On the surface, Anthony Kim’s year doesn’t match up with his breakthrough 2008.

He rolled up two victories - including the 2008 AT&T National - and eight top-10 finishes while emerging as one of the top young players on the PGA Tour a season ago.

This year, he has earned only one top 10 (the season-opening Mercedes Championship) and has struggled with various ailments.

Yet in many ways, it could be a crucial experience for the 24-year-old, who is back at Bethesda’s Congressional Country Club this week to defend his title.

“I’ve learned so much about myself this year,” Kim said. “It’s probably been my toughest year on tour, the fact I’ve had these little injuries that have held me back. But I’m learning more about myself when I’m not playing well. I’m learning how to play this game. I’m learning how to approach different situations when I’m not playing my best.”

It has happened more than expected this spring. In a five-week stretch in May, Kim missed the cut twice and failed to crack the top 40 in any of the events.

Kim attributed the problems to a left thumb injury, which prevented him from gripping his clubs with as much pressure as usual.

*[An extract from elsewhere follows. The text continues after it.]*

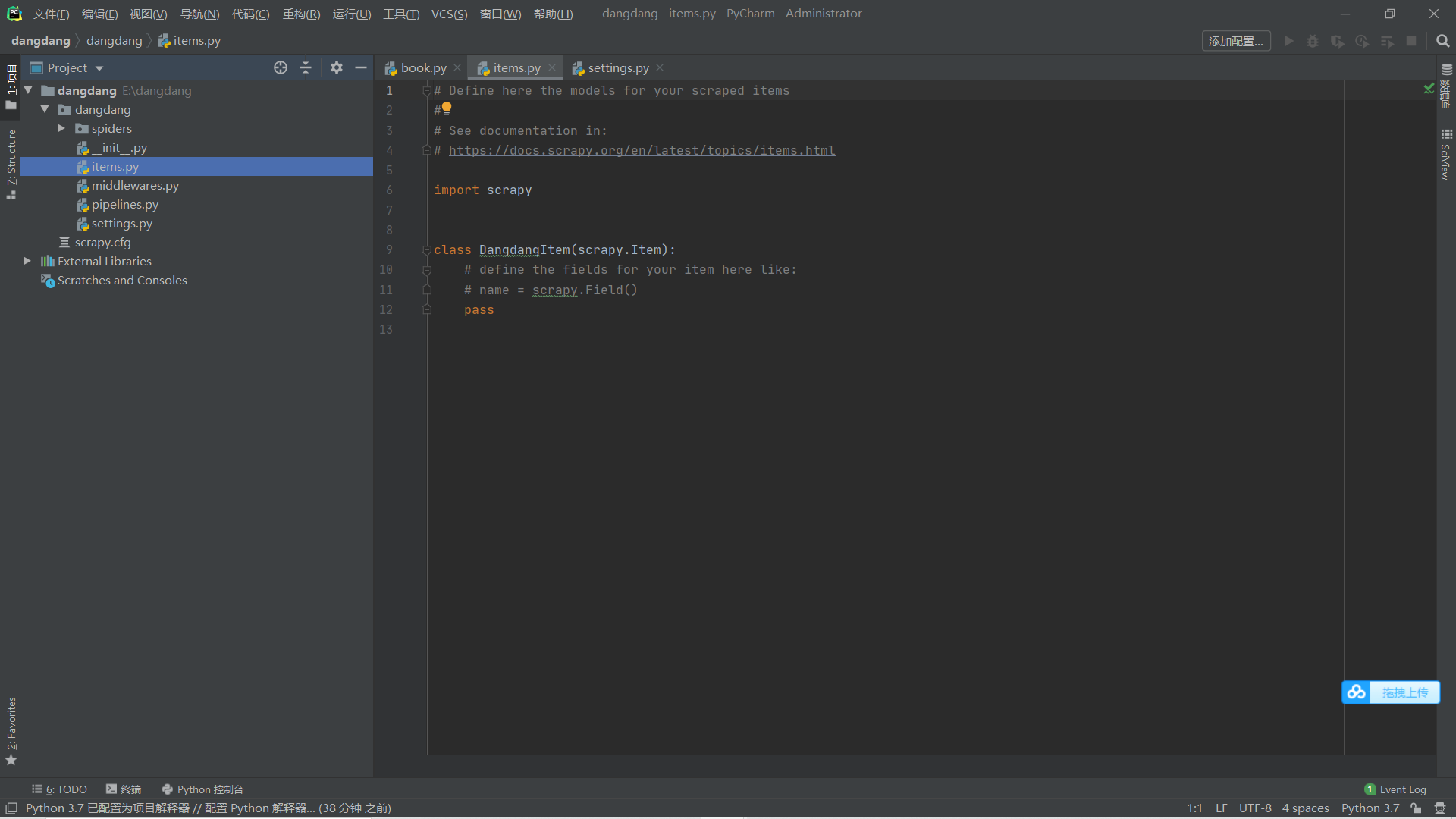Click the inspection status checkmark icon
1456x819 pixels.
(1428, 89)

That seemingly minor adjustment discombobulated his approach, substantially derailing his play.

“It sounds like it’s not a big deal, but it was a huge deal because I couldn’t get through the ball and I couldn’t hit a fade,” Kim said. “So I was playing a draw, and that’s not what my game is about. My game is about working the ball from left to right.”

There are signs he’s emerging from the rough spring. He shot four rounds of 71 or better at the U.S. Open, finishing in a tie for 16th two weeks ago. Then at Hartford, Kim pieced together four rounds in the 60s en route to a tie for 11th.

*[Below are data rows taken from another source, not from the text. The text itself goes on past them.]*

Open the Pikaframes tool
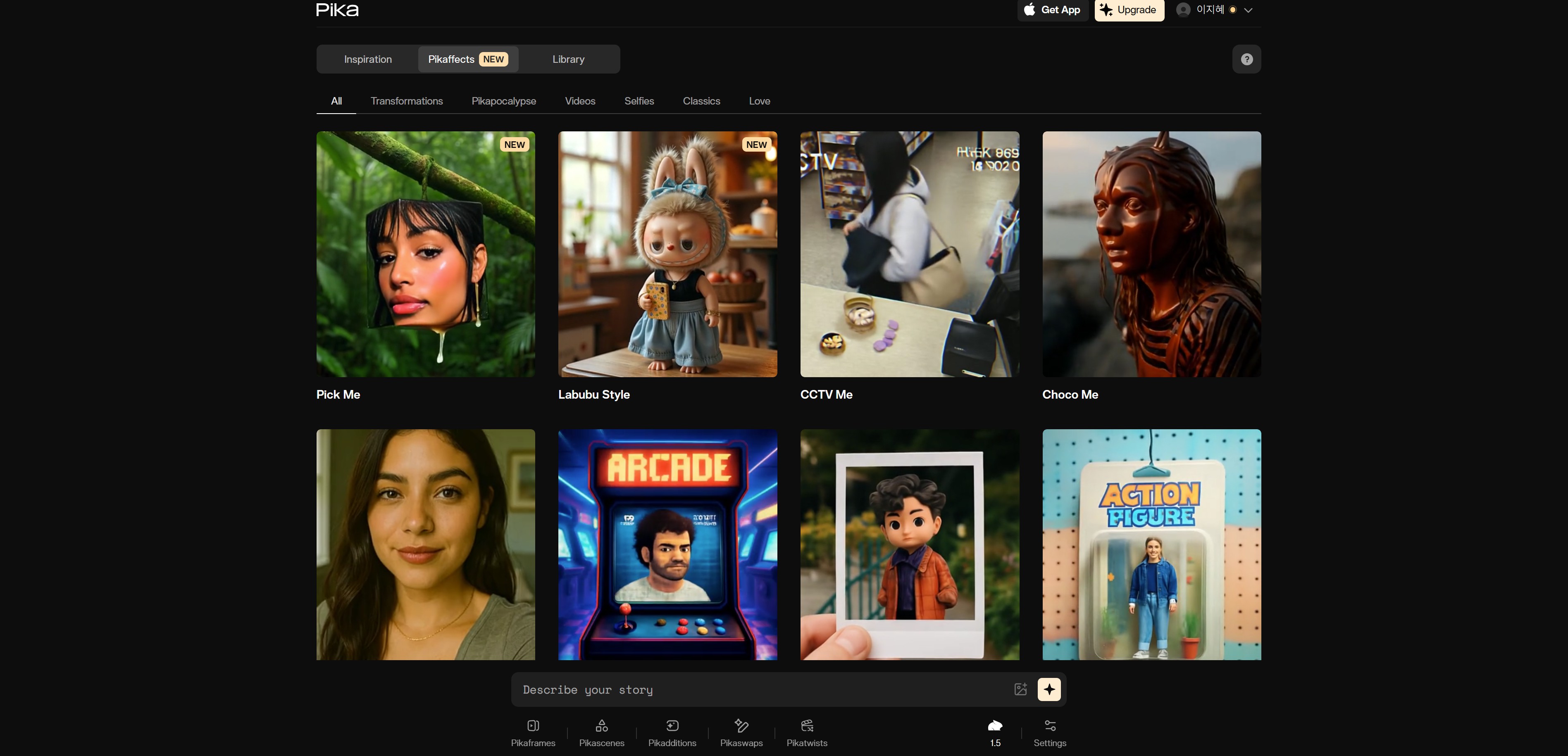 pos(533,732)
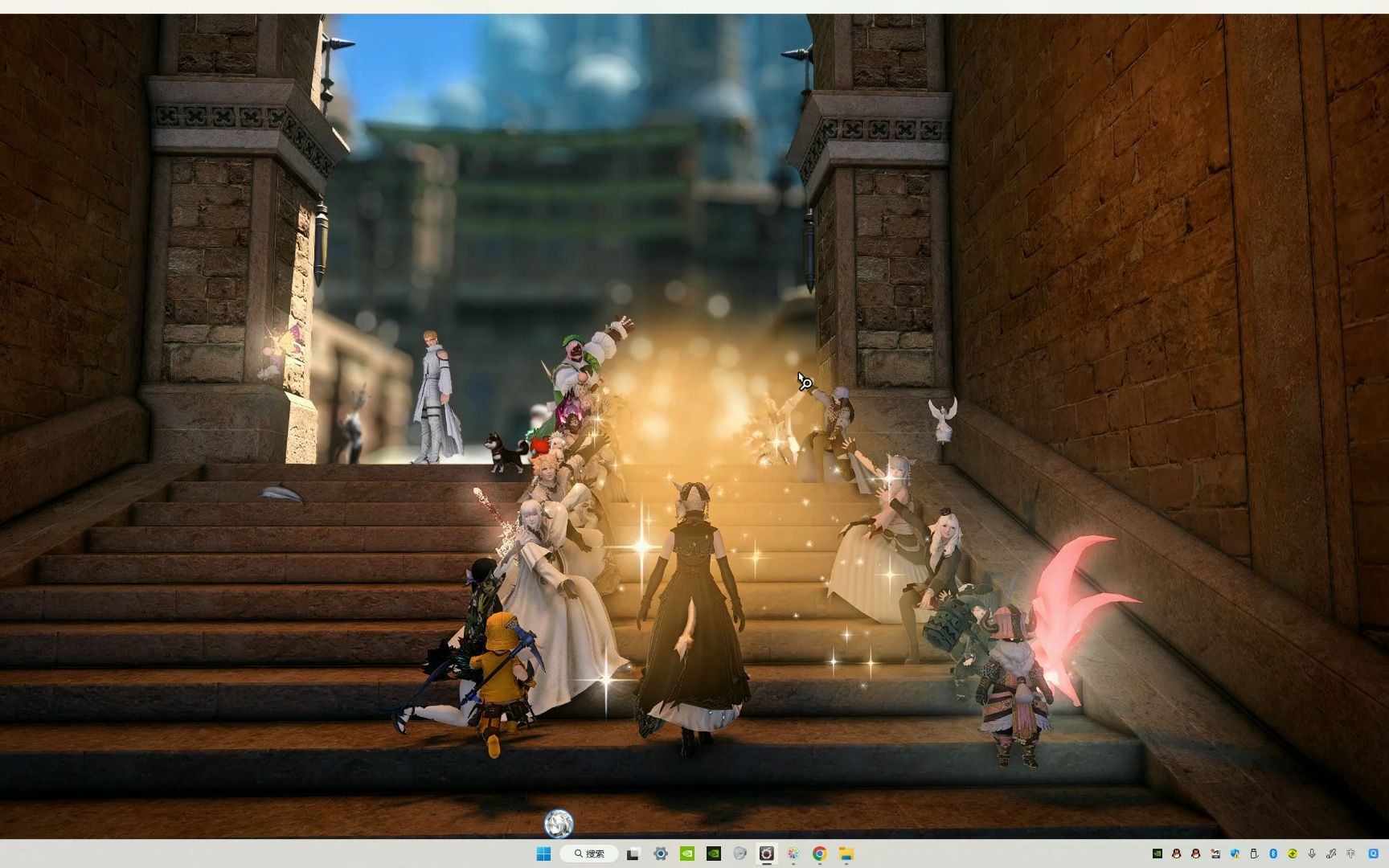Toggle the pen input tray icon

pos(1332,854)
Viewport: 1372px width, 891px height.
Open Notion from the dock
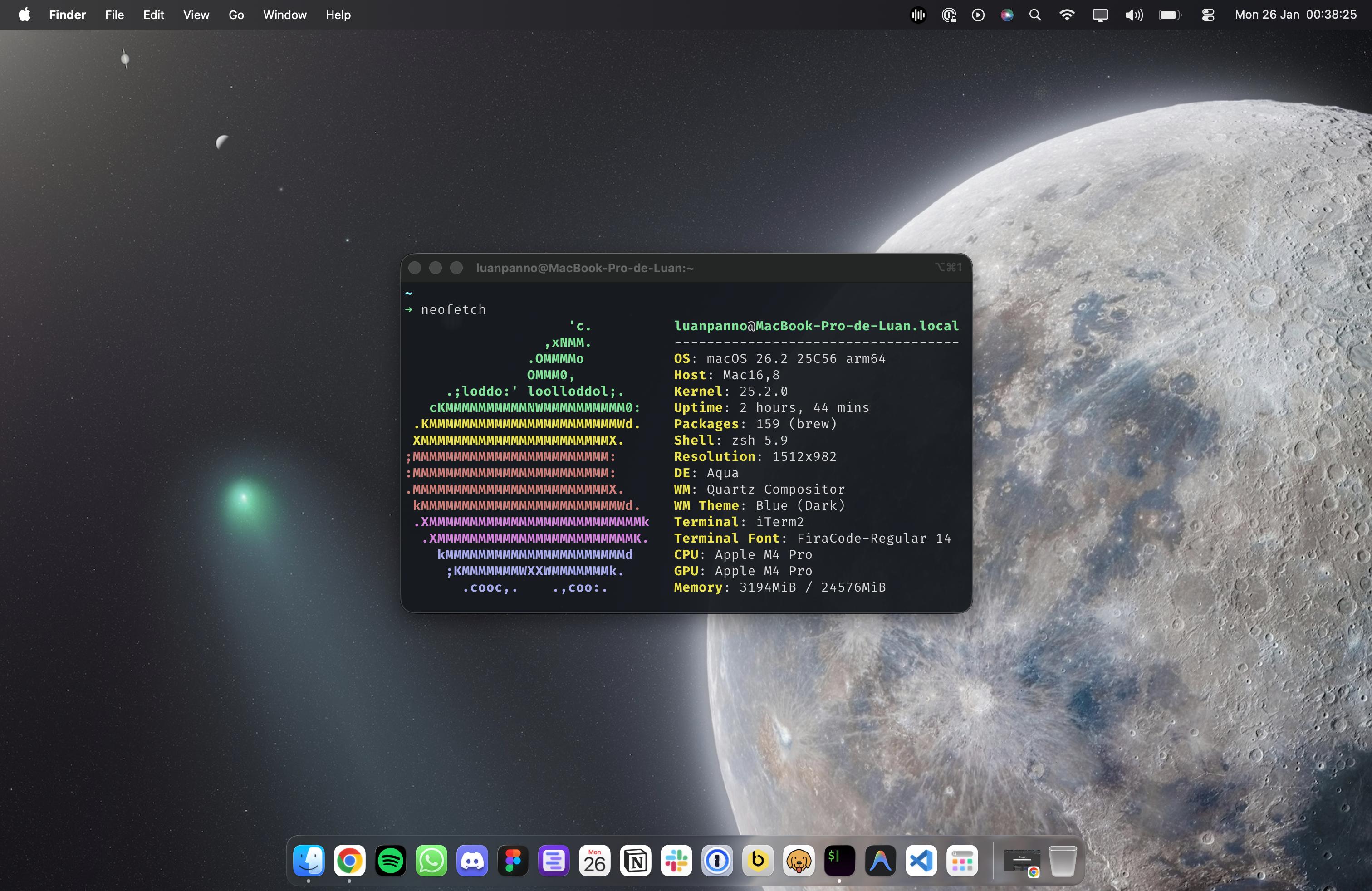pos(635,861)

Combined, they were Kim’s first back-to-back top-20s of the season and lent some hope he again could contend at Congressional, where he shot 12 under a year ago and defeated Fredrik Jacobson by two strokes.

Going with new grooves

Commissioner Tim Finchem announced Tuesday the PGA Tour has rejected a proposed delay in its groove-restriction policy and will move forward with plans to implement the rule on Jan. 1, 2010.

The new policy will reduce the volume and sharpness of grooves, effectively limiting the spin rate some clubs currently produce. The move was intended to increase shot values in PGA Tour competitions by targeting clubs that allow players to impart significant spin - and thus control - even out of moderate to heavy rough.

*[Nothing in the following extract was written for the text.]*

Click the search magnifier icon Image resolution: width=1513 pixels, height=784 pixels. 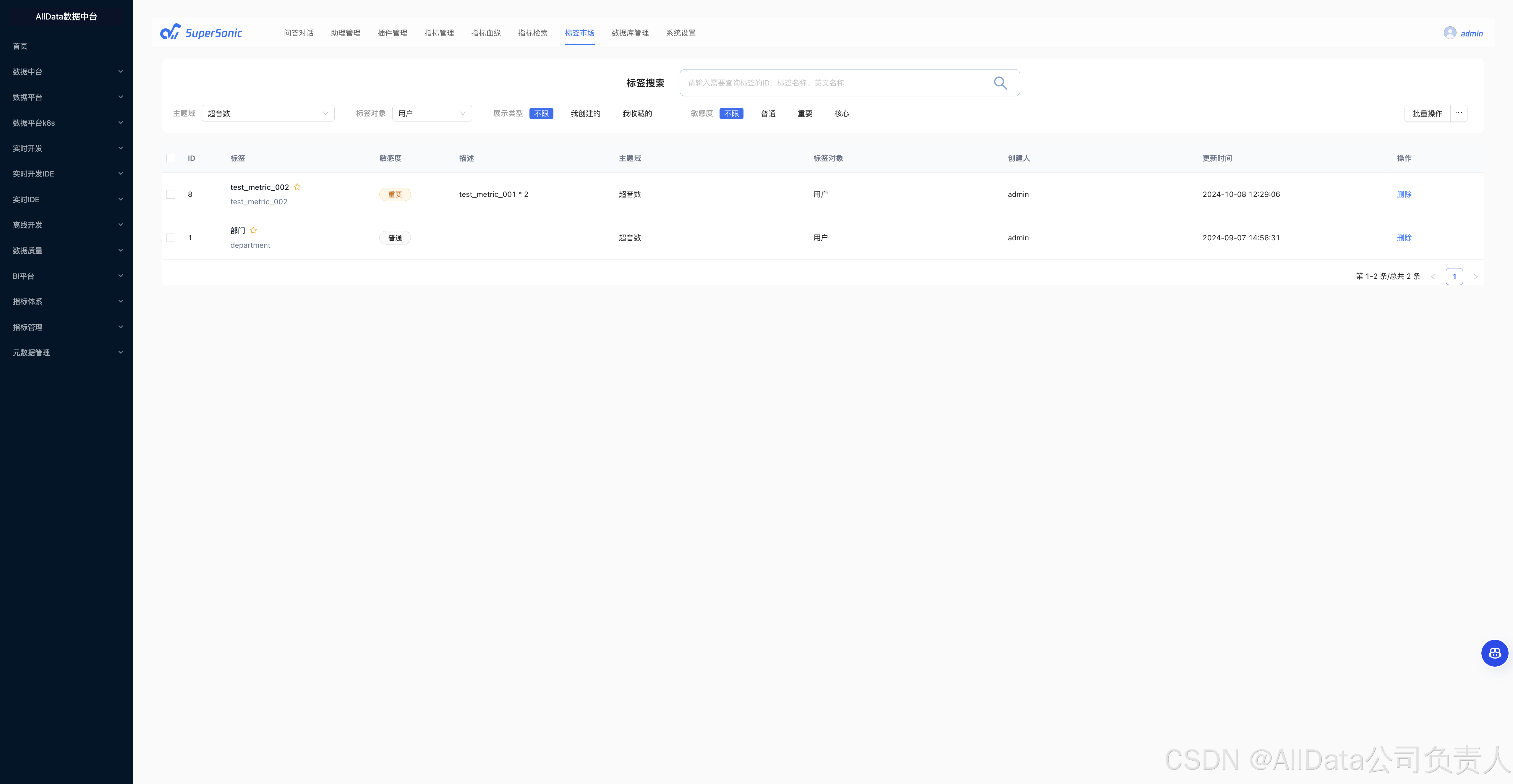[1000, 83]
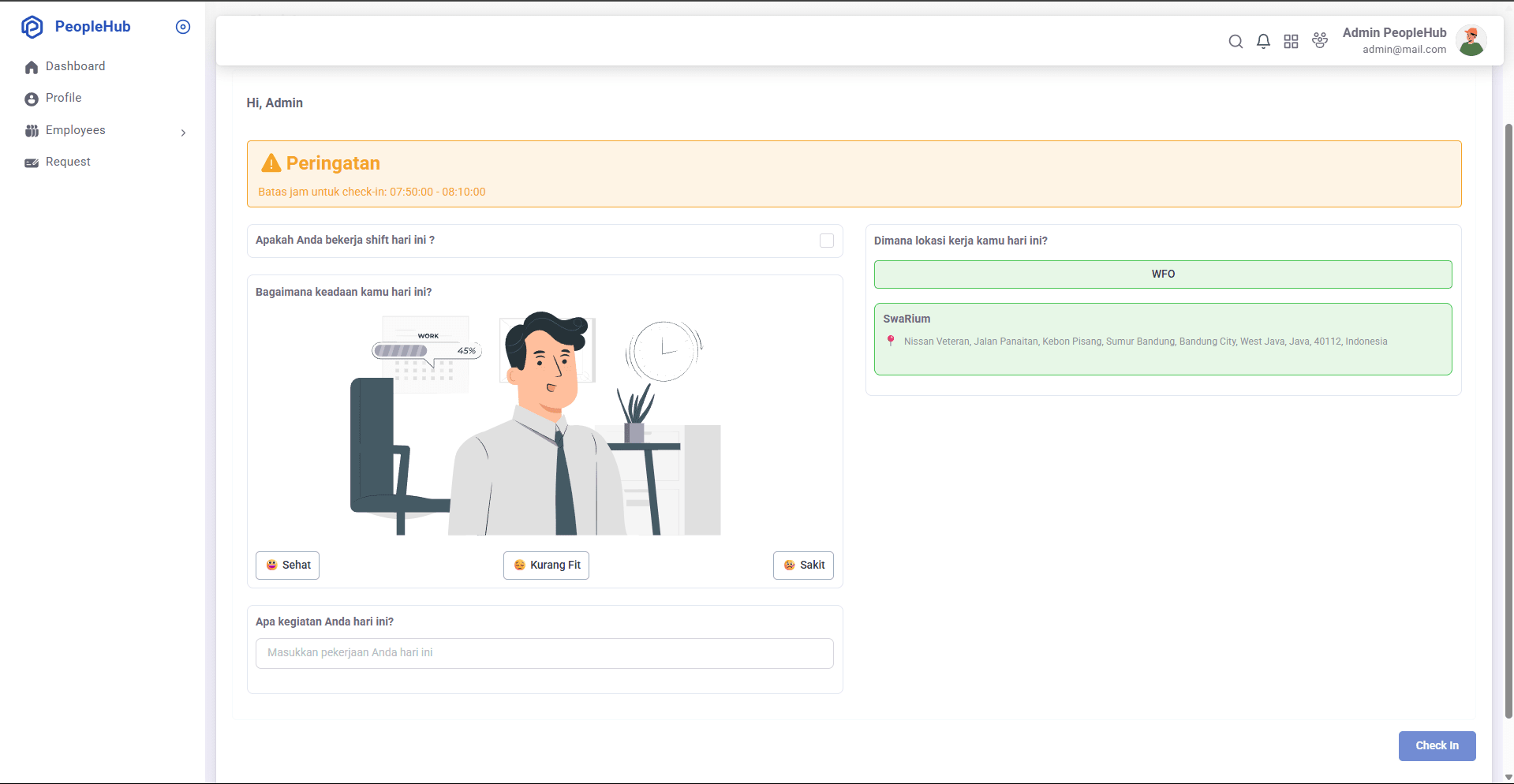
Task: Click the daily activity input field
Action: pos(544,652)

Officials from the USGA and R&A originally proposed the changes more than two years ago, feeling players were no longer being effectively penalized by errant shots that found the rough.

The rule primarily will impact wedges, on which U-grooves that impart high spin rates will be scaled back to the V-groove rates produced by most other irons. The rule won’t change the game much, if any, for the common player or even the accomplished amateur. With the exception of major Open events like the U.S. Amateur, the rule won’t apply to amateurs or amateur events at least until 2024.

But it will hurt wild-driving pros who use low-spin, hard balls to maximize distance and rely on deep, sharp grooves for escapability and spin. Players like Tiger Woods and Phil Mickelson, both of whom miss a lot of fairways but use relatively soft balls, shouldn’t be hurt by the rule.

“I think it’s great. We’ve had plenty of time to make our adjustments,” Woods said. “Most of the guys play with V- grooves throughout their irons. The only U-grooves they usually have are in their sand wedges. … I think it will be an advantage to the guys who play a softer ball that spins more already. Guys who play harder balls will have to make a bigger adjustment to the grooves. I do play a pretty soft ball, and I’ll have to make less of an adjustment than most.”

Bigger adjustments are in store for players like Vijay Singh, a wild driver who uses a hard ball and deep-groove wedges and either will have to sacrifice distance by switching balls or scale back to hit more fairways.

In fact, some players have labeled the new groove policy the “Vijay Rule.”